[Items listed in a dataset]:
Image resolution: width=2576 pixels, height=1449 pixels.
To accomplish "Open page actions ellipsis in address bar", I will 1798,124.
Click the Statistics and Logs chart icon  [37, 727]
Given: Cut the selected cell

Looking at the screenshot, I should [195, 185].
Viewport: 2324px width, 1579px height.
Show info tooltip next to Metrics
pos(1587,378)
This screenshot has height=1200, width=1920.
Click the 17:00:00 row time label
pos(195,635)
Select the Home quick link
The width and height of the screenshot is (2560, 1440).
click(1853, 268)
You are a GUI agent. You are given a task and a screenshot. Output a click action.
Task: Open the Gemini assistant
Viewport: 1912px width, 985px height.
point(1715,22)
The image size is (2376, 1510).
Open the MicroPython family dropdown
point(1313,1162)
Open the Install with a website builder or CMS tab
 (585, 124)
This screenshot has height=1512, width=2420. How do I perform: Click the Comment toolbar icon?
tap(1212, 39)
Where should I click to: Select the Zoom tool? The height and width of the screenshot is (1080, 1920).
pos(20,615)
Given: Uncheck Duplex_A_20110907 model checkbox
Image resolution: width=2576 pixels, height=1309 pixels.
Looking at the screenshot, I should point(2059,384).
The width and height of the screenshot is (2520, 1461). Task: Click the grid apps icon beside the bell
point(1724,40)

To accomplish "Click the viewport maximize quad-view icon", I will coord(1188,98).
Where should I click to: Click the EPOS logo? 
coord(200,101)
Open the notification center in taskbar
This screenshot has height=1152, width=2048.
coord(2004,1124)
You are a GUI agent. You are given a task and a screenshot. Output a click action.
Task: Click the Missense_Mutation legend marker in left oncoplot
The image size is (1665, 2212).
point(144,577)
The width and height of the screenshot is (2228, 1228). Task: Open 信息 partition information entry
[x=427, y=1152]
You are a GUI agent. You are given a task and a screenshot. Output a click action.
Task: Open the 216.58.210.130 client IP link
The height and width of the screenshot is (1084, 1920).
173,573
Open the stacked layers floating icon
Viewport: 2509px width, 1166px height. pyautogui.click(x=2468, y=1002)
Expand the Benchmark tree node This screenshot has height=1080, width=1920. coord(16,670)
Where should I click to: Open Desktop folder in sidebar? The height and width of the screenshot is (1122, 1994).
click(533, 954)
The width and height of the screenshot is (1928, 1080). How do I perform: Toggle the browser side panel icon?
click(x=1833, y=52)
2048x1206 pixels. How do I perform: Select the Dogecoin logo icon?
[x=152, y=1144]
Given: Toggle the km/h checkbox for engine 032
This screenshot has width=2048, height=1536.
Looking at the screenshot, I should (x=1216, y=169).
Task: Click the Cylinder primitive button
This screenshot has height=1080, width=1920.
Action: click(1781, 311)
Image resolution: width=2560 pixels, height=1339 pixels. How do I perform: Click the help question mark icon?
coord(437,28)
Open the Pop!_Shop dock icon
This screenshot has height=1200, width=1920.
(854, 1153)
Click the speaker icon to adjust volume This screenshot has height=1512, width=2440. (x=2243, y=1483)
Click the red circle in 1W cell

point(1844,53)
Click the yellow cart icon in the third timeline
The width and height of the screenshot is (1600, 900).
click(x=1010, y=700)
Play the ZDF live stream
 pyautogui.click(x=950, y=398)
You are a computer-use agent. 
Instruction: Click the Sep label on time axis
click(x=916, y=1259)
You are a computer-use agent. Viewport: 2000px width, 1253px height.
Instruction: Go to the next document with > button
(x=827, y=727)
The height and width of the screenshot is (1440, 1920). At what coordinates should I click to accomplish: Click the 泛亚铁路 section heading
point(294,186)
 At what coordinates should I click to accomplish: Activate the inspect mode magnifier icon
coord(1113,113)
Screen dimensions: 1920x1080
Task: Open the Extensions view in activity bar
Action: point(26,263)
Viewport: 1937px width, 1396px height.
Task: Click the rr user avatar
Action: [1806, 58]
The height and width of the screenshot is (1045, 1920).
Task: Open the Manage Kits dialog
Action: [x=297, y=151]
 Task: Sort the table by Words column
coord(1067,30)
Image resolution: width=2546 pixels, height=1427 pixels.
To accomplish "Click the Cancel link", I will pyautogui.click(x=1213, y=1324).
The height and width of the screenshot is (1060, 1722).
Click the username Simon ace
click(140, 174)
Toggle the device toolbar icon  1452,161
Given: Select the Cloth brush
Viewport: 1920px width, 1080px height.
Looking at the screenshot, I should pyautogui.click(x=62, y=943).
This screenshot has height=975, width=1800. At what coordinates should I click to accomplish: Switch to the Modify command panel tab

[EXERCISE AIM]: What you return should match every line above exactly.

[COMPLETED TASK]:
Image resolution: width=2576 pixels, height=1449 pixels.
To accomplish "Open page actions ellipsis in address bar", I will 1798,124.
Click the Statistics and Logs chart icon  [37, 727]
Given: Cut the selected cell

Looking at the screenshot, I should [195, 185].
Viewport: 2324px width, 1579px height.
Show info tooltip next to Metrics
pos(1587,378)
This screenshot has height=1200, width=1920.
Click the 17:00:00 row time label
pos(195,635)
Select the Home quick link
The width and height of the screenshot is (2560, 1440).
click(1853, 268)
You are a GUI agent. You are given a task and a screenshot. Output a click action.
Task: Open the Gemini assistant
Viewport: 1912px width, 985px height.
point(1715,22)
The image size is (2376, 1510).
Open the MicroPython family dropdown
point(1313,1162)
Open the Install with a website builder or CMS tab
 (585, 124)
This screenshot has height=1512, width=2420. How do I perform: Click the Comment toolbar icon?
tap(1212, 39)
Where should I click to: Select the Zoom tool? The height and width of the screenshot is (1080, 1920).
pos(20,615)
Given: Uncheck Duplex_A_20110907 model checkbox
Image resolution: width=2576 pixels, height=1309 pixels.
Looking at the screenshot, I should point(2059,384).
The width and height of the screenshot is (2520, 1461). Task: Click the grid apps icon beside the bell
point(1724,40)

To accomplish "Click the viewport maximize quad-view icon", I will coord(1188,98).
Where should I click to: Click the EPOS logo? 
coord(200,101)
Open the notification center in taskbar
This screenshot has height=1152, width=2048.
coord(2004,1124)
You are a GUI agent. You are given a task and a screenshot. Output a click action.
Task: Click the Missense_Mutation legend marker in left oncoplot
The image size is (1665, 2212).
point(144,577)
The width and height of the screenshot is (2228, 1228). Task: Open 信息 partition information entry
[x=427, y=1152]
You are a GUI agent. You are given a task and a screenshot. Output a click action.
Task: Open the 216.58.210.130 client IP link
The height and width of the screenshot is (1084, 1920).
173,573
Open the stacked layers floating icon
Viewport: 2509px width, 1166px height. pyautogui.click(x=2468, y=1002)
Expand the Benchmark tree node This screenshot has height=1080, width=1920. coord(16,670)
Where should I click to: Open Desktop folder in sidebar? The height and width of the screenshot is (1122, 1994).
click(533, 954)
The width and height of the screenshot is (1928, 1080). How do I perform: Toggle the browser side panel icon?
click(x=1833, y=52)
2048x1206 pixels. How do I perform: Select the Dogecoin logo icon?
[x=152, y=1144]
Given: Toggle the km/h checkbox for engine 032
This screenshot has width=2048, height=1536.
Looking at the screenshot, I should (x=1216, y=169).
Task: Click the Cylinder primitive button
This screenshot has height=1080, width=1920.
Action: click(1781, 311)
Image resolution: width=2560 pixels, height=1339 pixels. How do I perform: Click the help question mark icon?
coord(437,28)
Open the Pop!_Shop dock icon
This screenshot has height=1200, width=1920.
(854, 1153)
Click the speaker icon to adjust volume This screenshot has height=1512, width=2440. (x=2243, y=1483)
Click the red circle in 1W cell

point(1844,53)
Click the yellow cart icon in the third timeline
The width and height of the screenshot is (1600, 900).
click(x=1010, y=700)
Play the ZDF live stream
 pyautogui.click(x=950, y=398)
You are a computer-use agent. 
Instruction: Click the Sep label on time axis
click(x=916, y=1259)
You are a computer-use agent. Viewport: 2000px width, 1253px height.
Instruction: Go to the next document with > button
(x=827, y=727)
The height and width of the screenshot is (1440, 1920). At what coordinates should I click to accomplish: Click the 泛亚铁路 section heading
point(294,186)
 At what coordinates should I click to accomplish: Activate the inspect mode magnifier icon
coord(1113,113)
Screen dimensions: 1920x1080
Task: Open the Extensions view in activity bar
Action: point(26,263)
Viewport: 1937px width, 1396px height.
Task: Click the rr user avatar
Action: [1806, 58]
The height and width of the screenshot is (1045, 1920).
Task: Open the Manage Kits dialog
Action: [x=297, y=151]
 Task: Sort the table by Words column
coord(1067,30)
Image resolution: width=2546 pixels, height=1427 pixels.
To accomplish "Click the Cancel link", I will pyautogui.click(x=1213, y=1324).
The height and width of the screenshot is (1060, 1722).
Click the username Simon ace
click(140, 174)
Toggle the device toolbar icon  1452,161
Given: Select the Cloth brush
Viewport: 1920px width, 1080px height.
Looking at the screenshot, I should pyautogui.click(x=62, y=943).
This screenshot has height=975, width=1800. At what coordinates should I click to accomplish: Switch to the Modify command panel tab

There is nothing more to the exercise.